AI Engine is able to perform several vector load or store operations per cycle. However, for the load or store operations to be executed in parallel, they must target different memory banks. In general, the compiler tries to schedule many memory accesses in the same cycle when possible but there are some exceptions. Memory accesses coming from the same pointer are scheduled on different cycles. If the compiler schedules the operations on multiple variables or pointers in the same cycle, memory bank conflicts can occur.
To avoid concurrent access to a memory with multiple variables or
pointers, most memory access functions in the AI Engine API accept an enum value from aie_dm_resource that can be used to bind individual
accesses to a virtual resource as shown in the following example.
enum class aie_dm_resource {
none,
a,
b,
c,
d,
stack
};
The following example shows how to annotate memory access to allow or avoid accessing memories at the same cycle.
int __aie_dm_resource_a *A;
int *B;
aie::vector<int,8> v1 = aie::load_v<8>(A);
/* Following access can be scheduled on the same cycle as the access to A since B is not annotated. */
aie::vector<int,8> v2 = aie::load_v<8>(B);
/* Following specific access to B is annotated with the same virtual resource as A, so they cannot be scheduled on the same cycle. */
aie::vector<int,8> v3 = aie::load_v<8, aie_dm_resource::a>(B);
/* vector iterator of B, annotated with the same virtual resource as A, so they cannot be scheduled on the same cycle. */
auto it = aie::begin_vector<8, aie_dm_resource::a>(B);
aie::vector<int,8> v4 = *(++it);
Also, the compiler provides the following aie_dm_resource annotations to annotate different virtual resources.
Accesses using types that are associated with the same virtual resource are not
scheduled to access the resource at the same cycle.
__aie_dm_resource_a
__aie_dm_resource_b
__aie_dm_resource_c
__aie_dm_resource_d
__aie_dm_resource_stack
As well as these virtual resource annotations, AI Engine-ML v2 allows also virtual resource combining:
__aie_dm_resource_ab
__aie_dm_resource_ac
__aie_dm_resource_ad
__aie_dm_resource_bc
__aie_dm_resource_bd
__aie_dm_resource_cd
For example, the following code annotates two arrays to the same
__aie_dm_resource_a. This guides the compiler
to not access the arrays in the same cycle.
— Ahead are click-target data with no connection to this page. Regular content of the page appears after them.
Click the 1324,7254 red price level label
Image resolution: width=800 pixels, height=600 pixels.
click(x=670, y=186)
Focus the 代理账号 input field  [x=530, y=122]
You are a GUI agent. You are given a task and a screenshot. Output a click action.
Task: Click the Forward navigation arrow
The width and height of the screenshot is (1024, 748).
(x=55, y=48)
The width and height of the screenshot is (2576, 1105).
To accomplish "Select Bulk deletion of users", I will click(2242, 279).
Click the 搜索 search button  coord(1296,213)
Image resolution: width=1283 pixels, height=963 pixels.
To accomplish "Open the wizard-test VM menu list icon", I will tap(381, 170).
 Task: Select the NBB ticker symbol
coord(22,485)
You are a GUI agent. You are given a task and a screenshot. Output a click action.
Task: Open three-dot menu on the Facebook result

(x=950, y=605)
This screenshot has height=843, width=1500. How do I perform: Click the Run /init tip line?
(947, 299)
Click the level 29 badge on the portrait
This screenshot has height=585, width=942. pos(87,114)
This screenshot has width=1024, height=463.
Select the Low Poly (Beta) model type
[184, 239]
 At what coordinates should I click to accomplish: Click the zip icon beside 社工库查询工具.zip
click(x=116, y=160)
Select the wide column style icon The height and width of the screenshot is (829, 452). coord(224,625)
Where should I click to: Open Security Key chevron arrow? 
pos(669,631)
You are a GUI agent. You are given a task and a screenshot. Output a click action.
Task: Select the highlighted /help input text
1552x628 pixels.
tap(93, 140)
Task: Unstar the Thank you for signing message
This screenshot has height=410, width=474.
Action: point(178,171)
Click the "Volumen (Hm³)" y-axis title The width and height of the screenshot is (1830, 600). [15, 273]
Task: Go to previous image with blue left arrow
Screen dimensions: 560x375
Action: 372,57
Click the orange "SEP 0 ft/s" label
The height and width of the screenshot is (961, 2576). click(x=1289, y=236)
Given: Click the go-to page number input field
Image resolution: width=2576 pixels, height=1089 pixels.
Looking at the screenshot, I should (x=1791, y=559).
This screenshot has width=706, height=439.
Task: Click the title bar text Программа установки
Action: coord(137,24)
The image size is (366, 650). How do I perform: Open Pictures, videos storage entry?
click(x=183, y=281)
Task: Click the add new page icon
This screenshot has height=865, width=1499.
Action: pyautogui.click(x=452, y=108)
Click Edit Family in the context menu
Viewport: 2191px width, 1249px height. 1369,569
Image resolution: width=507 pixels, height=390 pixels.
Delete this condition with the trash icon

It shows two ways to load vectors: one
is using aie::load_v, and alternatively using
iterators.
aie::vector<int32,8> va[32];
aie::vector<int32,8> vb[32];
//annotate array va and array vb to the same __aie_dm_resource_a
int32 __aie_dm_resource_a* __restrict p_va = (int32 __aie_dm_resource_a*)va;
int32 __aie_dm_resource_a* __restrict p_vb = (int32 __aie_dm_resource_a*)vb;
//declare iterator on array vb
auto it_b=aie::begin_vector<8>(p_vb);
//access va via pointer p_va and vb via iterator it_b
aie::vector<int32,8> vc;
vc=aie::load_v<8>(p_va)+*it_b;
//increment pointer to va and iterator to vb
p_va+=8;
++it_b;
Avoid adding resource annotation in kernel function signature. Following code gives an example to declare pointers with resource annotations:
void kernel_top(input_buffer<int32> & __restrict data1, input_buffer<int32>& __restrict data2, ...){
int32 __aie_dm_resource_a* __restrict w_data1 = (int32 __aie_dm_resource_a* __restrict)data1.data();
int32 __aie_dm_resource_b* __restrict w_data2 = (int32 __aie_dm_resource_b* __restrict)data2.data();
auto pv=aie::begin_vector<8>(w_data1);
auto pv2=aie::begin_vector<8>(w_data2);
auto va=*pv++;
auto vb=*pv2++;
...
}
The following code is to annotate an array and a buffer to the same
__aie_dm_resource_a that guides the compiler
to not access them in the same cycle.
alignas(aie::vector_decl_align) static int32 coeff[256]={...};
void func(input_buffer<int32> & __restrict wa, ......){
aie::vector<int32,8> v_coeff=aie::load_v<8>((int32 __aie_dm_resource_a *)coeff);
int32 __aie_dm_resource_a* __restrict p_wa = (int32 __aie_dm_resource_a*)wa.data();
auto waIter=aie::begin_vector<8>(p_wa);
aie::vector<int32,8> va;
va=*waIter;
......
}
Combining Virtual Resources
Virtual resources can be combined, which allows for more advanced pointers relationships, for efficient memory access. Because buffers can span multiple memory banks, awareness of potential access conflicts and the need for separate clock cycles, for optimal performance is necessary.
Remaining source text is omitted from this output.